Courtney Morrison/The Daily Northwestern
Rep. Robyn Gabel (D-Evanston) (above) and former Winnetka village president Jessica Tucker (below) are running for the 18th District Illinois House of Representatives seat. Both candidates say they are focused on bringing an end to the budget crisis in the state.
tucker_madeleinefernando_webMadeleine Fernando/The Daily Northwestern

Gabel said legislators worked together on ending the budget stalemate, but a compromise was held up in the governor’s office.

Both candidates support some gun-control reforms. On the platform section of her campaign website, Tucker says she supports background checks, limits on gun show and straw purchases as well as stopping guns from getting in the hands of mentally ill people.

Gabel has co-sponsored two bills addressing gun control. One limits the ability of mentally ill people to acquire firearms, and the other aims to crack down on gun sellers by requiring video surveillance in stores and background checks for employees.

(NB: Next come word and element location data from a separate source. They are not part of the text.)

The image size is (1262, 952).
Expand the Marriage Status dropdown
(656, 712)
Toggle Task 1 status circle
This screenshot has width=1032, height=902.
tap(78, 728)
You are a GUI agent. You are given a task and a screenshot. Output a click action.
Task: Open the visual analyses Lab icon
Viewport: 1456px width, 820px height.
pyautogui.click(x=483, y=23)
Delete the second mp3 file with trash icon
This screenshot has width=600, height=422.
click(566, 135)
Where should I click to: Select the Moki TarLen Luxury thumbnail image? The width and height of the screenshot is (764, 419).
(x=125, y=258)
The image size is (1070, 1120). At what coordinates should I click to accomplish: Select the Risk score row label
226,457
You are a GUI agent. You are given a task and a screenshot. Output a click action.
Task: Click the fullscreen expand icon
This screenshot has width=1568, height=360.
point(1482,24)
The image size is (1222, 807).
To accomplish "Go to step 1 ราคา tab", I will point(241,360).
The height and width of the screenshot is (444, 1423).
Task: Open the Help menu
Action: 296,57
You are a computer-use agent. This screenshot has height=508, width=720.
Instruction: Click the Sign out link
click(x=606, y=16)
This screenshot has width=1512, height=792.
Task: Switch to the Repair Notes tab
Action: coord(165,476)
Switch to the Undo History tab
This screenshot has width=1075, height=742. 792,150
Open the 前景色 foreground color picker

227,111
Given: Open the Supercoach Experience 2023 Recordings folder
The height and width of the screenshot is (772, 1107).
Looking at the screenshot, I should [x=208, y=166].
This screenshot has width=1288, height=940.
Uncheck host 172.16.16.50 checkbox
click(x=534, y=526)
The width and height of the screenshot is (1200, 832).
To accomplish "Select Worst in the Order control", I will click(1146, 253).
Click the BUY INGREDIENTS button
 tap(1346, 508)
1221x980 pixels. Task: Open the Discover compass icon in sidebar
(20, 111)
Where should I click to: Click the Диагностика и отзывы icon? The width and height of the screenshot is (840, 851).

Gabel also said at the voters’ forum that she introduced a bill introducing term limits for legislative leaders. Although the bill “went nowhere,” Gabel said leadership term limits were needed at the state level.

“Nobody should have that much power for that length of time,” she said.

Tucker agreed, although went a step further in voicing support for term limits for legislators as well. The Winnetka village president had honorary term limits, Tucker said, which she believes is the right path.

“Ten years in office is plenty of time to effectuate change and the policies and strategies that you’re interested in,” she said.

Apart from gun control and fiscal responsibility, both Gabel and Tucker said they support pension reform and environmental work. Gabel is a chief co-sponsor of the Clean Jobs Bill — which hopes to create more than 32,000 jobs in environmentally friendly fields.

Tucker said she worked as village president to expand forestry services and believes environmental work comes from “the bottom up.”

In keeping with her “socially moderate” platform, Tucker’s platform supports abortion rights, as does Gabel’s.

On school funding, Tucker and Gabel both said the state is too reliant on property taxes.

Although some area Republicans criticized Gabel for supporting Democratic House Speaker Michael Madigan, communications chair for the Democratic Party of Evanston Alex Morgan said electing Tucker to the General Assembly would be a “rubber stamp” for Republican Gov. Bruce Rauner’s agenda.

“In my view, that is not good for the state of Illinois,” he said.

Christian Sorensen, Gabel’s campaign manager, said in response to criticism that Gabel votes the party line that she has worked well with both former Gov. Pat Quinn, a Democrat, and Rauner. As for voting frequently in line with other Democrats, Sorensen said Gabel is keeping in line with her constituents.

“Evanston tends to lean Democrat,” he said.

Tucker, on the other hand, said she ran and governed as village president of Winnetka in a nonpartisan fashion and that she will more independent in her voting patterns.

T.J. Brown, the communications director for the New Trier Republican Organization, said he trusted Tucker to represent local municipalities in Springfield in an independent manner.

“On the North Shore, you’d like to think you can insulate yourself from the problems in Springfield, but that’s quite obviously not true if you look at property taxes, if you look at the caliber of services we get out of the state,” he said.

Brown praised Tucker for being a “reformer” who could help limit the migration of Illinois residents out of the state. The state currently has one of the highest population decreases of all states.

The results of the election will be decided Nov. 8.